Hey guys, have any of you actually seen what is included in Apple's "browser". Look at what they include: CoreVideo, Quicktime, etc, etc. (It's part of the Window's install.) So an Apple Web 2.0 app can do a lot more than just any other browser. I's standard compliant but has access to all the services the iPhone offer, including the interface elements, etc.

hey guys...

i made a little badge just for those iphone apps...

http://blog.zydev.info/2007/06/16/ready-for-iphone-the-badge/

remember the 'Made for iPod' badge? mocking apple w/apple.

snarkyboojum

"If it's in Apple's interest to release an SDK, they will. If not, they won't."

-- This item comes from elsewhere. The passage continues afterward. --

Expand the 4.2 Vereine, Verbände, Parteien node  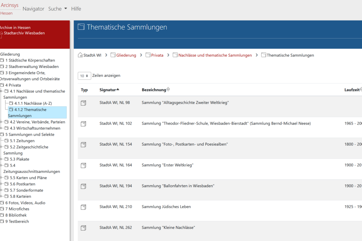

I know I probably live in la-la land, but I think it's in Apple's interest to listen carefully to it's developer base. But then I also happen to think Free Software is the way forward.

"Quit whining."

I also think that lively discussion is important. Apple gets feedback this way. These comments are legitimate in my opinion. I for one would rather not have someone implying that they're irrelevant.

latebloomer

All conjecture aside, the decision to lock out developers was probably moslty a leagal decision. I'm sure SJ's lawyers would hate to imagine what would be possible with a next-gen phone on a major carrier's network relatively unsecured. I'm sure AT&T locked Apple down with some serious legal language to ensure the appropriate heads would roll should the unthinkable (a virus? a hack? worse?) should happen.

Remember, AT&T made some MAJOR changes to their network to accomodate this new phone. They have as much to lose in this investment as Apple does if it fails. So to limit the number of things that could go wrong at launch (eg lock out developers) would seem likt a natural result.

Well sure, but how many developers aim to release apps of the quality or scale of the Google Maps app. Seriously... for most fart apps, simple games and educational titles webapps would be more than sufficient.